All of that said, there are some real warning signs for President Trump in the first handful of polls of the 2020 race.

My colleague Philip Bump highlighted perhaps the shock poll of the early 2020 campaign on Wednesday. The Quinnipiac survey showed Trump trailing former vice president Joe Biden in Texas by four points — and holding statistically insignificant leads over the rest of the Democratic field there. Were Texas to actually be competitive, after Trump carried it by nine points in 2016, it would be a major leg up for the Democrats’ efforts to win back the White House.

And that wasn’t the only bad state poll for Trump that was released Wednesday. In Michigan, a Detroit News/WDIV-TV poll conducted by the Glengariff Group showed Trump trailing both Biden and Bernie Sanders by 12 points in the state he narrowly won in 2016. Three other lesser-known Democrats also led Trump by between three and six points.

And just a few weeks ago, we saw a similar result in the other big Rust Belt state Trump picked off from the Democrats, Pennsylvania. The Quinnipiac poll there showed Biden leading Trump by double digits (53 to 42), Sanders up by seven, and the lesser-known Democrats all either leading or trailing within the margin of error.

So that’s two polls showing at least one Democrat with a double-digit lead in two states that were crucial for Trump in the 2016 election. And Trump even struggles to beat Democrats whom half the country hasn’t even heard of.

Some caveats apply to all of these. First, we don’t have polls from more than one high-quality pollster in any of these states, and you should never base predictions on just one poll. Second, Biden is very popular right now — in a way he’s unlikely to be come Election Day 2020 if he’s the Democratic nominee. (You’d expect an unpopular president to be trailing a popular Democrat.) And third, lots and lots of things are going to happen over the course of this campaign. Polls don’t predict anything; they show you where things stand at that particular moment in time, subject to human and sampling errors.

But even if you dig a little deeper, you start to see some more warning signs.

In the Michigan poll, for example, fewer than 36 percent of voters say they’ll definitely vote to reelect Trump, while more than 51 percent say they plan to vote for someone else.

In Texas and Pennsylvania, both Quinnipiac polls show Trump floundering among independents.

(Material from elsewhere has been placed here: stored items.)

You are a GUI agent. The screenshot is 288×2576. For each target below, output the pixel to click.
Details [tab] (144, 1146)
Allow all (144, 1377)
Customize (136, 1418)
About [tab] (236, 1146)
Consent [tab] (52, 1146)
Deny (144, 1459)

In Texas, independents disapproved of Trump by a margin of 21 points (58 to 37), even though Trump carried them in 2016 by 16 points (52 to 38). The gap was similar in Pennsylvania, where Trump won independents by seven points (48 to 41), but they now disapprove of him by 20 points (56 to 36). Were Trump to lose the independent vote in either of these states — or even if it were close — it would be very difficult to carry them.

Other state polling we’ve seen at this early juncture haven’t been quite so ominous for Trump. A recent Florida Atlantic University poll showed the Florida race basically within margin of error in a state Trump carried by just more than a point — about what you’d expect. Another poll in Arizona showed Biden ahead by four, which as with Texas would be a major upset in a red state. But against other Democrats, Trump was about where he was in 2016, when he won by four points.

Yet the national picture is also somewhat grim for Trump. Of the three high-quality pollsters to test multiple general election matchups so far this year, both Biden and Sanders lead in all three outside the margin of error, Sen. Elizabeth Warren (Mass.) holds statistically insignificant leads in all three, and both Sen. Kamala D. Harris (Calif.) and South Bend, Ind., Mayor Pete Buttigieg are right there with Trump, even though they suffer from poor name ID.

Trump’s political stock is about where it was in 2016, when he defeated a Democratic nominee who was about as historically unpopular as he was. Perhaps it should be a surprise that he would struggle against Democrats who haven’t been through the wringer yet. But it’s also noteworthy the position he seems to start in when it comes to some key states again unknown opposition, and it doesn’t appear to be a position of strength.